# About how much bacon do I need to yield 1 cup of bacon drippings?



## abefroman (Mar 12, 2005)

About how much bacon do I need to yield 1 cup of bacon drippings?


----------



## phatch (Mar 29, 2002)

Depends on the bacon and how fatty it is. Off hand guess, pound and a half to 2 pounds of AVERAGE bacon, not meaty. A good reaon to keep a drippings jar in the fridge.

Phil


----------



## pete (Oct 7, 2001)

I know in this day and age it's taboo, but I always save my bacon fat. It's what I grew up doing, and that fat is wonderful for adding flavor. I had never had eggs cooked in butter until I was older, it was always bacon fat. And fried potatoes are always much better when adding bacon fat to the oil.


----------



## kuan (Jun 11, 2001)

Use Bacon ends if you want more fat. Pete, you and my MIL should get together. She would love you.


----------



## redace1960 (Apr 1, 2005)

two packages of standard grocery store bacon will give you AT LEAST one cup of fat. check for the cure, though. you could get a funky hickory-honey-mesquite off flavor where you dont want it.
i grew up on food cooked in bacon greeze as well. we had a special little lidded pot next to the stove with a strainer insert to catch the crumbs. try those on a grilled cheese sandwich!


----------



## panini (Jul 28, 2001)

OK, I can't stand it! Abefroman, what are you planning to use this for? If you don't mind me asking.
Pan


----------



## gbhunter (Oct 14, 2004)

How long does it hold in the fridge?


----------



## suzanne (May 26, 2001)

A very long time if you clarify it -- that is, gently cook out all the water and strain out any solids. I've found that is the case with bacon fat, chicken, beef, lamb, and of course duck, just as it is with butter. And you have to be careful to not get any foreign matter into it when you scoop or cut some out, just as with anything else: clean spoons, always!


----------



## skilletlicker (Aug 19, 2005)

I usually have chicken fat in the icebox that I hope to use somehow. The same is true for bacon grease but it's under the sink. You would think after 50 years I would have found a use or learned to throw away but in spite of my best intensions, if I do not use immediately I will end up throwing away ... eventually.
Edit:
After some thought, I was taught this by my parents born in 1910 and 1913. This is how their parents cooked with fat. My parents were brainwashed (harsh, I know) to use crisco in the 20's. For reasons I never understood my mom thought it was patriotic to save fat during WWII, (maybe for soap production). After the war she kept it up out of habit, I suppose.
End Edit:

What is the life chicken or bacon fat with:
1. Counter storage?
2. Refrigerator storage?
3. Freezer storage?

How do *you* use chicken fat?

abefroman, Just curious. What *do* you plan to do with your bacon grease?


----------



## suzanne (May 26, 2001)

I would not keep any animal fat unrefrigerated if I were going to cook with it. Yes, I know that ghee (Indian super-clarified butter) is kept out, but this is one of my few concessions to sanitation.  
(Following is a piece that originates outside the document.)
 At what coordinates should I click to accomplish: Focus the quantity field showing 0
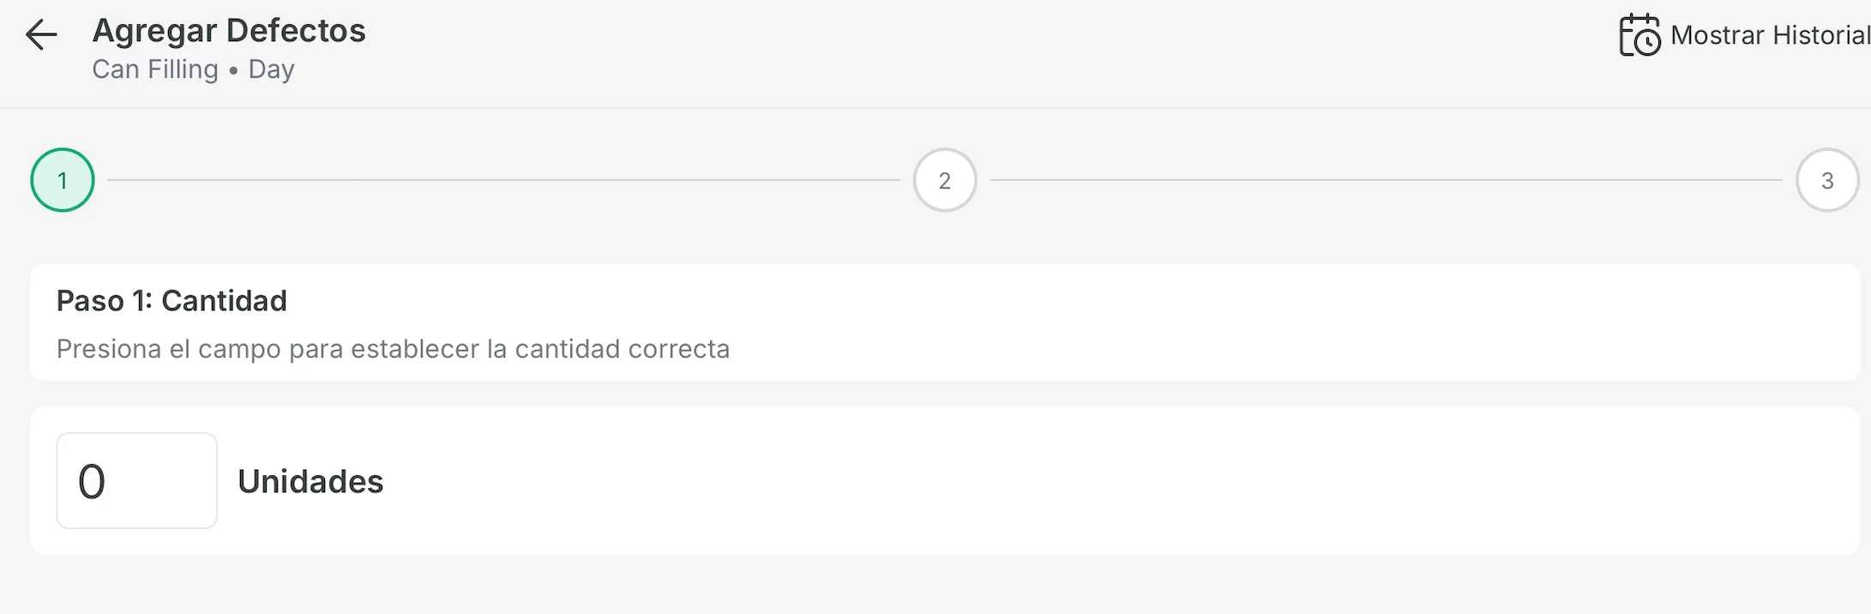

My mother did not save fats, that I can remember (she was pretty much the same generation as skilletlicker's, and also went through the Depression and WWII). So I guess that trait skipped a generation  because I do!
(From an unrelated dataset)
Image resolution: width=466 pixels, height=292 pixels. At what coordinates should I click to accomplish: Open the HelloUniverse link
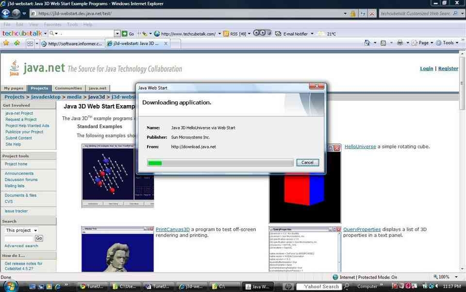[x=360, y=146]
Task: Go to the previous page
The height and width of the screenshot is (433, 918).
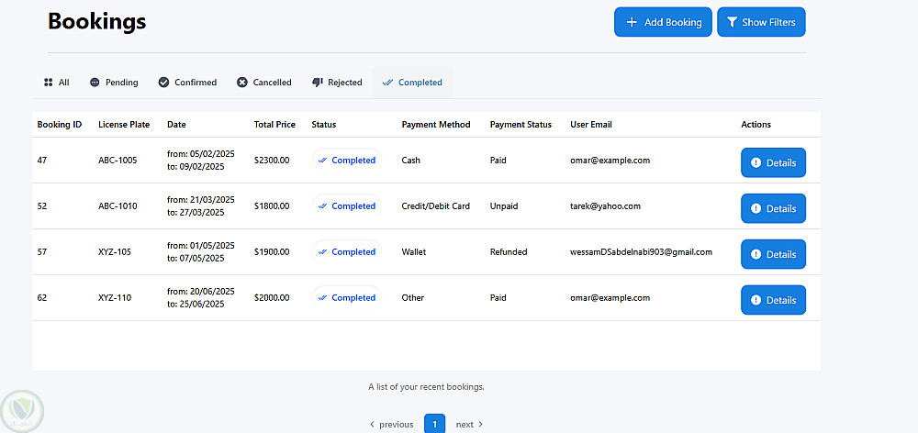Action: point(392,425)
I have kept various fats in jars in my fridge for as long as a couple of years. Either I use it up, or I accidentally contaminate it with a dirty spoon  and it gets moldy. If I haven't cooked all the water out, it can also get a bit of mildew -- but now I know and make sure there is noting but pure fat. I don't see any need to keep rendered fat in the freezer; but that is where I collect raw chicken fat until I have enough to render. If you do keep it in the freezer, make sure it is wrapped really well, because it can easily pick up off-flavors or get freezer burn.

What do I use the fats for? Just about any sauteing and browning! Usually I'll combine animal fat with a little oil, to raise the smoke point. I think it adds more flavor, especially to stews and braised dishes -- and since I defat the finished dish anyway, it doesn't really add any extra fat. (Paula Wolfert has a technique for this she calls "double defatting.") I've seen old recipes for using chicken fat in pie crust (perfect for a pot pie!) and I'll bet you could use it in biscuits, too. :lips: And I have this peculiar preference for using beef fat to make the bechamel when I make moussaka (even though I use lamb for the meat). But it's rare that I actually use the animal fats for a roux or anything we'll eventually eat; just for cooking, mostly.

One other use: if I were to make chicken sausage (expecially using white meat), I'd probably mix in some fat for flavor and texture. I did this recently with beef that I ground -- it was top round, super lean, and would have been dry as dust without extra fat. 

Potatoes: mmmmm, cubed potatoes crisped in duck or chicken fat. Yummmm.

Finally: if you blanch and shock vegetables, you can use the fat to reheat them. Just a little bit gives a nice look and extra flavor.


----------



## phatch (Mar 29, 2002)

The main danger to stored fat is rancidity. Room temps cause oil to go rancid faster than cold temps. The type of fat matters too. Less saturated fats go rancid faster than highly saturated fats. So clarified butter is quite stable, being almost totally saturated. Beef fats (lard) keeps next best, then various pork fats, then chicken fats keep the shortest. Well, fish fats would keep even less, but they're not usually used for cooking or even kept. 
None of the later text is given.